* _WORK REQUEST_
Exactly as written, copy the lines of the data below from the first through the one containing "Task: Delete the layer with the red X icon".

* _DATA_
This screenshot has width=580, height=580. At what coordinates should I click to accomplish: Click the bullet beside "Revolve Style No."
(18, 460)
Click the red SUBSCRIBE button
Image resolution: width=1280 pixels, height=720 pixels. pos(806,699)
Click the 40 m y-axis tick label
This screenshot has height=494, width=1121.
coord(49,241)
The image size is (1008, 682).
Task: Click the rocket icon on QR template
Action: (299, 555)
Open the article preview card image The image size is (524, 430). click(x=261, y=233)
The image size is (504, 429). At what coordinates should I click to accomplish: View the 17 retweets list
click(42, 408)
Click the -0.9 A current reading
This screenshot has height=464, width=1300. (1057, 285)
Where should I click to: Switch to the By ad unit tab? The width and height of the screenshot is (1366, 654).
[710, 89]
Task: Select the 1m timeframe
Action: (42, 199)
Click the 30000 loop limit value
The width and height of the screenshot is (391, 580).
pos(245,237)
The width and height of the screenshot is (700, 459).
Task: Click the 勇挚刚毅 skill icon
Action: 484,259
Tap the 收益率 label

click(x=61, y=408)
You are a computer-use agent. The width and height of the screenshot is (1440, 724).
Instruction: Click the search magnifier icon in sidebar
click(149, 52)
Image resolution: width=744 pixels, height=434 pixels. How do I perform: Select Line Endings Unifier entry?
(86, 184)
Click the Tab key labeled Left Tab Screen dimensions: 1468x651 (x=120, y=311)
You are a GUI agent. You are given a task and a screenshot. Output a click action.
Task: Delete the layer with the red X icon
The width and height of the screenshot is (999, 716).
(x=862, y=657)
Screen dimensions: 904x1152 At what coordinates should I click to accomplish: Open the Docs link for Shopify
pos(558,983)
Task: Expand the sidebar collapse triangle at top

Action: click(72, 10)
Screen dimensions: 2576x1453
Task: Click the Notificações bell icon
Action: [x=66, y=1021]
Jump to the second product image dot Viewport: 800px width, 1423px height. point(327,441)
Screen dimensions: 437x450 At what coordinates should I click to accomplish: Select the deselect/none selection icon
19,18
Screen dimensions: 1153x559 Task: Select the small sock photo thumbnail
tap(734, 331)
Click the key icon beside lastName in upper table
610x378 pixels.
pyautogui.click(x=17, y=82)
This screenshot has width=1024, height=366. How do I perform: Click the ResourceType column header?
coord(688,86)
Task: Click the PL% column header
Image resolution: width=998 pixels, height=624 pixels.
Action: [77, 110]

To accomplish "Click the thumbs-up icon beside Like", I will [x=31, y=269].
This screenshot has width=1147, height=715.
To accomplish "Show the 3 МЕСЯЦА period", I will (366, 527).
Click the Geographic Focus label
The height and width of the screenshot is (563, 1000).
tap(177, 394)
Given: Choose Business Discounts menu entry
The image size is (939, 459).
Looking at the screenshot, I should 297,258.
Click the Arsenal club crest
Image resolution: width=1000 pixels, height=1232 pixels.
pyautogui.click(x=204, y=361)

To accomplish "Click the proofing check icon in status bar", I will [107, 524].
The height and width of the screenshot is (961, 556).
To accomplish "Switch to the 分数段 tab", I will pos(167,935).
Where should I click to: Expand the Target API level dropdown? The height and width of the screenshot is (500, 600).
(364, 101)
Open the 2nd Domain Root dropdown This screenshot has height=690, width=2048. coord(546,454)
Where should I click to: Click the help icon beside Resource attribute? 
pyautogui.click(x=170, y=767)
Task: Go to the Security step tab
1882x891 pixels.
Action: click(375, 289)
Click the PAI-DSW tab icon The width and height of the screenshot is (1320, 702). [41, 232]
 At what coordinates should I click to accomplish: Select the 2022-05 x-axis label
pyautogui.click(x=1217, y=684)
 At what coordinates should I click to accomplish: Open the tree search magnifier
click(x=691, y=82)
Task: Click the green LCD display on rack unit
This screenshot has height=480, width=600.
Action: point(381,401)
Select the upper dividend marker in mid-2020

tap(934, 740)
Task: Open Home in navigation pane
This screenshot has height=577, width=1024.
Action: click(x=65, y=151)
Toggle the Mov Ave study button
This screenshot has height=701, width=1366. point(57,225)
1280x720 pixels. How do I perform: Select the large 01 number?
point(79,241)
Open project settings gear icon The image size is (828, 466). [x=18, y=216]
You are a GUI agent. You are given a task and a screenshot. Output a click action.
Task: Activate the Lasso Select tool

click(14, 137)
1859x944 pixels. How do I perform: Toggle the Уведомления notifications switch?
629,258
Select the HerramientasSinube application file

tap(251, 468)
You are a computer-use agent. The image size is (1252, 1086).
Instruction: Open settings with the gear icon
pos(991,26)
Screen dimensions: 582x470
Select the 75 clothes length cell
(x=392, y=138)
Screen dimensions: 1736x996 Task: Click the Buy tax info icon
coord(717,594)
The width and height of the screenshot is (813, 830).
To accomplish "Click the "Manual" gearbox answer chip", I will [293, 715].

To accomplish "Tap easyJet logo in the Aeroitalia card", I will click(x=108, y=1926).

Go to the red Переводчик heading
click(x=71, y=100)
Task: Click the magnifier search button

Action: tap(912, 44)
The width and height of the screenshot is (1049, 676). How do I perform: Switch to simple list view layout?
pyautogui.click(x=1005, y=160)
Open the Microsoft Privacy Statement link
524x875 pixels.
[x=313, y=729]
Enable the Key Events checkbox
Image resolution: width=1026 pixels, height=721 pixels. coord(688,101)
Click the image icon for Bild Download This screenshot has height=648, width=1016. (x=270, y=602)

* _ANSWER SECTION_
This screenshot has width=580, height=580. At what coordinates should I click to accomplish: Click the bullet beside "Revolve Style No."
(18, 460)
Click the red SUBSCRIBE button
Image resolution: width=1280 pixels, height=720 pixels. pos(806,699)
Click the 40 m y-axis tick label
This screenshot has height=494, width=1121.
coord(49,241)
The image size is (1008, 682).
Task: Click the rocket icon on QR template
Action: (299, 555)
Open the article preview card image The image size is (524, 430). click(x=261, y=233)
The image size is (504, 429). At what coordinates should I click to accomplish: View the 17 retweets list
click(42, 408)
Click the -0.9 A current reading
This screenshot has height=464, width=1300. (1057, 285)
Where should I click to: Switch to the By ad unit tab? The width and height of the screenshot is (1366, 654).
[710, 89]
Task: Select the 1m timeframe
Action: (42, 199)
Click the 30000 loop limit value
The width and height of the screenshot is (391, 580).
pos(245,237)
The width and height of the screenshot is (700, 459).
Task: Click the 勇挚刚毅 skill icon
Action: 484,259
Tap the 收益率 label

click(x=61, y=408)
You are a computer-use agent. The width and height of the screenshot is (1440, 724).
Instruction: Click the search magnifier icon in sidebar
click(149, 52)
Image resolution: width=744 pixels, height=434 pixels. How do I perform: Select Line Endings Unifier entry?
(86, 184)
Click the Tab key labeled Left Tab Screen dimensions: 1468x651 (x=120, y=311)
You are a GUI agent. You are given a task and a screenshot. Output a click action.
Task: Delete the layer with the red X icon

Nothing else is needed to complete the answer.